Processing chromatic information in histological data
*Nektarios Valous (Applied Tumor Immunity Clinical Cooperation Unit, National Center for Tumor Diseases (NCT), German Cancer Research Center (DKFZ), Im Neuenheimer Feld 460, 69120, Heidelberg, Germany)
Rodrigo Rojas Moraleda (Applied Tumor Immunity Clinical Cooperation Unit, National Center for Tumor Diseases (NCT), German Cancer Research Center (DKFZ), Im Neuenheimer Feld 460, 69120, Heidelberg, Germany)
Eckhard Hitzer (College of Liberal Arts, International Christian University, Osawa 3-10-2, 181-8585 Mitaka, Tokyo, Japan)
Dragoş Duşe (Department of Medical Oncology, National Center for Tumor Diseases (NCT), Heidelberg University Hospital, Im Neuenheimer Feld 460, 69120, Heidelberg, Germany)
Meggy Suarez-Carmona (Department of Translational Immunotherapy, German Cancer Research Center (DKFZ), Im Neuenheimer Feld 280, 69120, Heidelberg, Germany)
Anna Berthel (Department of Medical Oncology, National Center for Tumor Diseases (NCT), Heidelberg University Hospital, Im Neuenheimer Feld 460, 69120, Heidelberg, Germany)
Dirk Jäger (Department of Medical Oncology, National Center for Tumor Diseases (NCT), Heidelberg University Hospital, Im Neuenheimer Feld 460, 69120, Heidelberg, Germany)
Inka Zörnig (Department of Medical Oncology, National Center for Tumor Diseases (NCT), Heidelberg University Hospital, Im Neuenheimer Feld 460, 69120, Heidelberg, Germany)
Niels Halama (Department of Translational Immunotherapy, German Cancer Research Center (DKFZ), Im Neuenheimer Feld 280, 69120, Heidelberg, Germany)

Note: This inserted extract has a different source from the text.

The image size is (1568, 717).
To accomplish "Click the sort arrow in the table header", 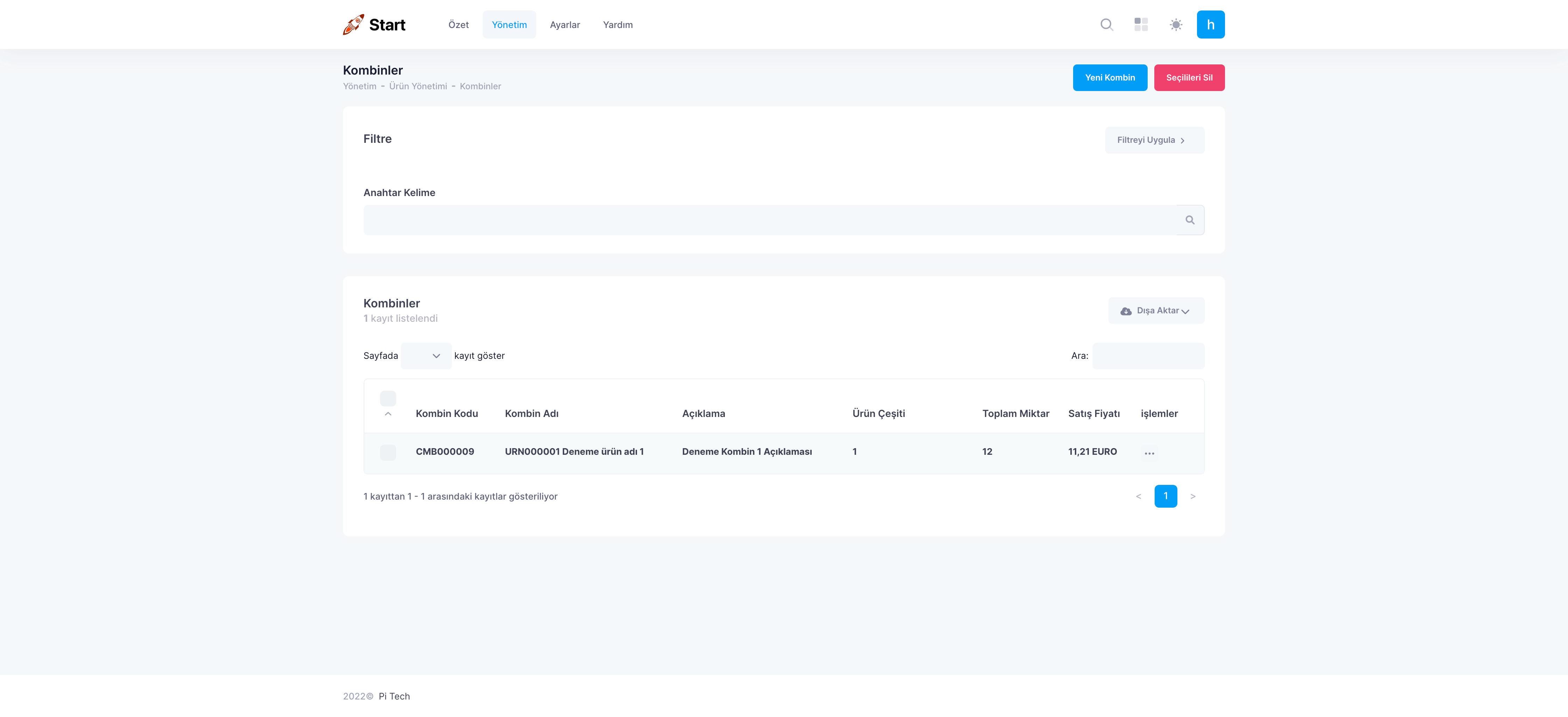I will pyautogui.click(x=388, y=414).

Whole-slide imaging of histological sections enables the detailed spatial interrogation of the entire tissue landscape in expansive high-resolution images containing billions of pixels. The intensity and distribution of the chromogen information in histological stains at specific locations of interest provides clinically important information regarding disease diagnosis and prognosis. The proposed approach is based on a simple, rapid, and flexible method of digitally visualizing and separating staining information using quaternion algebra. By conveniently rewriting the quaternionic representation of histological images with simple algebraic operations, it is feasible to decompose them into different spectral representations that can visualize and separate the contextual chromatic information. This pixel-based approach is computationally efficient thus taking advantage of parallel architectures in computing systems. The benefits of the proposed approach for medical images can be translated as a means for optimized manual assessments by clinicians, and as a key step of digitally separating chromatic regions of interest for further quantification in automated processing pipelines.